Lockdown your thinking instead
It all happened very fast. First came the email announcement in early March that my boys’ school was closing and that they would be “distance learning,” a term I didn’t know. And that would happen on “Zoom”, another term that I had never heard. Then, there came the news that my building, on the Upper East Side of Manhattan, was shutting down—no visitors allowed, not even my nanny would be permitted inside the building.
I’m a single dad of two very active boys whose twin passions are soccer and the video game, Fortnite. I am also a lawyer running an I.P. boutique (intellectual property) and commercial transactions firm founded in the late 1990s. With the new lockdown in place, I faced the prospect of working from home, while my two sons tried to attend their classes online via Zoom. What’s more, I lost the help of our nanny and the tutors who came to the house to help my sons with their English and Math (they attend a French school and need help with English).
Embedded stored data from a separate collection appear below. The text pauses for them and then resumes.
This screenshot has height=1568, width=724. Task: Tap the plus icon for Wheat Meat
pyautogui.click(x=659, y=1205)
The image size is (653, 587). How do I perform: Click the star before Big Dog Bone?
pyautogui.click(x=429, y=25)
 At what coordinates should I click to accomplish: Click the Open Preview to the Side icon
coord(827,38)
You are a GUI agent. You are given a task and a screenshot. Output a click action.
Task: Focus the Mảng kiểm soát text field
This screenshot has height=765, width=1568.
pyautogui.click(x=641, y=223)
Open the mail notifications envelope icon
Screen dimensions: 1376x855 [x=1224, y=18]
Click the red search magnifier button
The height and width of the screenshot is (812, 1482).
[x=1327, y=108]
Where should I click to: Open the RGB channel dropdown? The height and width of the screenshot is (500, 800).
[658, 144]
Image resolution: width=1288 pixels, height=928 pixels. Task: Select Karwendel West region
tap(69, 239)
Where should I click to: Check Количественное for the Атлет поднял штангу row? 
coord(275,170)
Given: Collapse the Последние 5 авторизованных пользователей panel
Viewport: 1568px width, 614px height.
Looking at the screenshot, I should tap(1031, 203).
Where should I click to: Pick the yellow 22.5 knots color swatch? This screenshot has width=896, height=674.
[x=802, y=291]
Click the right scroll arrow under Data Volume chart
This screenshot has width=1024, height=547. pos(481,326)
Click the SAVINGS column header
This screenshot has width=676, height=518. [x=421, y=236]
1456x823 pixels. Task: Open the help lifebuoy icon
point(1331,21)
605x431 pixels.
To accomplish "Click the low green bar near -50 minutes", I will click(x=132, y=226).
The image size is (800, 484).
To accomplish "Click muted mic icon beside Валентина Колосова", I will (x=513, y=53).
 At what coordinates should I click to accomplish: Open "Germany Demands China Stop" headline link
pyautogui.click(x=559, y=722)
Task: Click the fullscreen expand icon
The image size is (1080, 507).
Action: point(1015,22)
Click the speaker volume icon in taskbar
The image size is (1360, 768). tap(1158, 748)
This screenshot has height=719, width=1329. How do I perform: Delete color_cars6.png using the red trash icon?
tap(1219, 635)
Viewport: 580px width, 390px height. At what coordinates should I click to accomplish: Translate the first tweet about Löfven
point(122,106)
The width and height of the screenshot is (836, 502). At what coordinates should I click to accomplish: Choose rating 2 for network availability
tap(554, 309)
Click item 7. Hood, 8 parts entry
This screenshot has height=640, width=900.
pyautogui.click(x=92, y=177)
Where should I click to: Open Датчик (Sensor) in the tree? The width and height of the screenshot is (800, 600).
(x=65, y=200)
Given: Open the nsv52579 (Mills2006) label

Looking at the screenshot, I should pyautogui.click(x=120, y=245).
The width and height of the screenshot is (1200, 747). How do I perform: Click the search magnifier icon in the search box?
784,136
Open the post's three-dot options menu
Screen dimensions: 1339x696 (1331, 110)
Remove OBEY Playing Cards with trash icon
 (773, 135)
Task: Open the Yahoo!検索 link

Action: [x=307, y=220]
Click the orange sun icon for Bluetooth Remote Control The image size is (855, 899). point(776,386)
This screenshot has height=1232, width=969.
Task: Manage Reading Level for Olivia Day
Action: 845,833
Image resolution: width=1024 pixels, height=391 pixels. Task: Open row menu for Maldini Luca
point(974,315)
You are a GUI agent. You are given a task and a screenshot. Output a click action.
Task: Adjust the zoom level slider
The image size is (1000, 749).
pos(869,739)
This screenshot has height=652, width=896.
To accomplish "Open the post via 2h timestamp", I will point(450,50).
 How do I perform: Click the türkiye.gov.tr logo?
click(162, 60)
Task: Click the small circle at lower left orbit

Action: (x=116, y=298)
On the work front, the lockdown hit our clients hard: budgets were frozen, payments delayed, new clients holding off. To make matters worse, one of my associate’s children had flu-like symptoms, but at the time no tests were available to determine if he had COVID 19 or just seasonal influenza!
Like many, I began to feel overwhelmed by the confluence of these events. Then I received a note from one of my son’s teachers that he wasn’t handing in his homework, and I saw online that he was receiving poor grades. He denied it, but I knew he was playing video games instead of paying attention to his online classes. When I went food shopping at Wholefoods, I had to wait in line for an hour to get into the store! Weeks later, I had to wear a facemask in public. I asked myself, “How was I going to manage all this chaos?”
What saved me from becoming frantic and dysfunctional at the time was my long-term mindfulness and meditation practice. For the last seven years, I had developed a daily meditation practice. Back then, as I sat on my meditation cushion, I saw my thoughts like dark clouds in a threatening sky. Thoughts, especially negative ones, are like a whirlpool: they gather force and can suck you down the chute—such as my kids will fail at school; my law practice will collapse; we will all get COVID 19 and die. The accumulative effect of such distress can paralyse you.
Meditation allowed me to see these thoughts as just thoughts, phantoms of my imagination, and I did not get pulled down by them. Once you can observe your thoughts, they lose their grip on you. As Hamlet observed, “There is nothing good or bad but thinking makes it so.” As I sat in meditation, I could see that nothing “bad” or “good” was actually happening for that matter; it was what it was. It was just my thoughts—my perception of these events, an internal voice that kept saying, “Oh, this is really bad; I can’t manage it.” Once I was able to identify that inner voice for what it was—thoughts, which like clouds, just come and go—I was able to deal with the situations.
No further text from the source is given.